I remain excited to see who we are becoming. 

All photos were taken by my friend, collaborator, and fellow child-of-the-prairie Jessica Price on the prairie lands of Kansas at and around Matfield Station.


Lydia Cheshewalla is an Osage artist with a passion for community, social justice, and environmental activism. Over the past four years she has led women’s circles and co-founded the art collective Holy Mother, which served to connect, encourage, and support femme-identifying creatives in Tulsa, OK. Collaborating with artists, activists, and organizations within her community, Lydia has striven to facilitate meaningful experiences and generate inclusive narratives through thoughtful art events centering community care, systems of equitable exchange, and healing practices.
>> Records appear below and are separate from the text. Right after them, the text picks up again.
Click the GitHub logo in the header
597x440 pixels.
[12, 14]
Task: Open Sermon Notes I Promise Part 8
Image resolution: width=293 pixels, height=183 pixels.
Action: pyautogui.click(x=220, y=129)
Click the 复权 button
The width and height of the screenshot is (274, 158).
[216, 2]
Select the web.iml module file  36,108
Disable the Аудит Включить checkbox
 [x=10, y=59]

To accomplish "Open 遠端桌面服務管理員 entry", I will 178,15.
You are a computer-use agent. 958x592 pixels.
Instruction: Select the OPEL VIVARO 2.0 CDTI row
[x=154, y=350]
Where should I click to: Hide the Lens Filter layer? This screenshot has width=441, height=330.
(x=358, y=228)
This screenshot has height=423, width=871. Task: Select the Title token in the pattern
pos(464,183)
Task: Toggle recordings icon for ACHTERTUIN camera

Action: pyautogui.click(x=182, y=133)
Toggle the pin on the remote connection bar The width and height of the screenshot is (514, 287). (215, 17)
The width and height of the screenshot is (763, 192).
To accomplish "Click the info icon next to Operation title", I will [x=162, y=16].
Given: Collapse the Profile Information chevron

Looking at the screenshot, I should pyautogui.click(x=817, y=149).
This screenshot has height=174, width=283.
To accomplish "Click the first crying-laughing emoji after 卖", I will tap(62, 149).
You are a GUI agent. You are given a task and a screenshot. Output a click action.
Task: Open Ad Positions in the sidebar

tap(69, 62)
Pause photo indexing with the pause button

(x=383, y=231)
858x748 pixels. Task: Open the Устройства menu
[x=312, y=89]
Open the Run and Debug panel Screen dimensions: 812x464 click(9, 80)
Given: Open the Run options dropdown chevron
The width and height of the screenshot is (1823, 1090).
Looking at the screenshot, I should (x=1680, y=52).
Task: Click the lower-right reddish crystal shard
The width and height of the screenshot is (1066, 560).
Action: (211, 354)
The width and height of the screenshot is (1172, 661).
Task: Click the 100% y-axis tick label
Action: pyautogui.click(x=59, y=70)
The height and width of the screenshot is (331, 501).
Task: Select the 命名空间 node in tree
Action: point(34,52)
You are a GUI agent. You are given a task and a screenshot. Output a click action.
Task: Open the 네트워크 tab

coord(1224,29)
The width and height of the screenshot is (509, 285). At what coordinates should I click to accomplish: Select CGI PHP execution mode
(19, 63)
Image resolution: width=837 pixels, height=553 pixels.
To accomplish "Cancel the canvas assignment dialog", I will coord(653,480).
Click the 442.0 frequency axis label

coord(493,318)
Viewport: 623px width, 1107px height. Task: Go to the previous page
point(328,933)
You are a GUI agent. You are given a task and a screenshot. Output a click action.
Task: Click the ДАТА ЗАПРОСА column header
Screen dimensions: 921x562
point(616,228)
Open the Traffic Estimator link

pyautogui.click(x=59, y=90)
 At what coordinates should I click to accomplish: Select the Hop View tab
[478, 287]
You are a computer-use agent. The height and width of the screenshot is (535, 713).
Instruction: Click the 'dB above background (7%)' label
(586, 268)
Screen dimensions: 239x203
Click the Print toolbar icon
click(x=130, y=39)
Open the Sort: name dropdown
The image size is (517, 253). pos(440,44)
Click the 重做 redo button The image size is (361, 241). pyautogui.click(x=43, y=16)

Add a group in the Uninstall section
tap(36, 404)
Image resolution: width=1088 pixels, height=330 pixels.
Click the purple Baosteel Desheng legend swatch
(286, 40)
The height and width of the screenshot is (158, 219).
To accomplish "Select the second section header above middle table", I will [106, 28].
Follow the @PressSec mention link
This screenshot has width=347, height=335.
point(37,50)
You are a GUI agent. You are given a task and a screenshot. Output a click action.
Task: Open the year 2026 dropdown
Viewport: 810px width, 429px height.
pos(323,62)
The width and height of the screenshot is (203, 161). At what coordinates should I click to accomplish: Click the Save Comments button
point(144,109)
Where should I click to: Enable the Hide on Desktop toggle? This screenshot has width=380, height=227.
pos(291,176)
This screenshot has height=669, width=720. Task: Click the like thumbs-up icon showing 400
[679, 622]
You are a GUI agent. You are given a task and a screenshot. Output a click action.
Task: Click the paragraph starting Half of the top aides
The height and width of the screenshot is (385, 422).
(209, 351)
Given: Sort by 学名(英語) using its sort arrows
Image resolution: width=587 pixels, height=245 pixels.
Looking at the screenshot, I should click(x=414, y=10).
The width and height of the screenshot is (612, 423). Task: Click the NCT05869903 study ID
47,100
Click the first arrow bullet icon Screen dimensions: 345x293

She has created and taught art curriculum to children ages 4-12 with the purpose of encouraging curiosity and understanding of our unique place within the symbiotic systems of nature. Prior to the outbreak of Covid-19, she worked as a studio assistant for multiple artists within the Tulsa Artist Fellowship and led community conversations around art as remediation and responsible activism in a time of climate change. Currently she serves on the board of PostTraditional, an organization raising the visibility of Indigenous contemporary artists; curates a project called Spatial Intimacy, a responsive archive of creative ways to stay connected in a time of physical distancing; and is creating two new bodies of work exploring non-anthropocentric interdependence within a framework of borders and pandemics.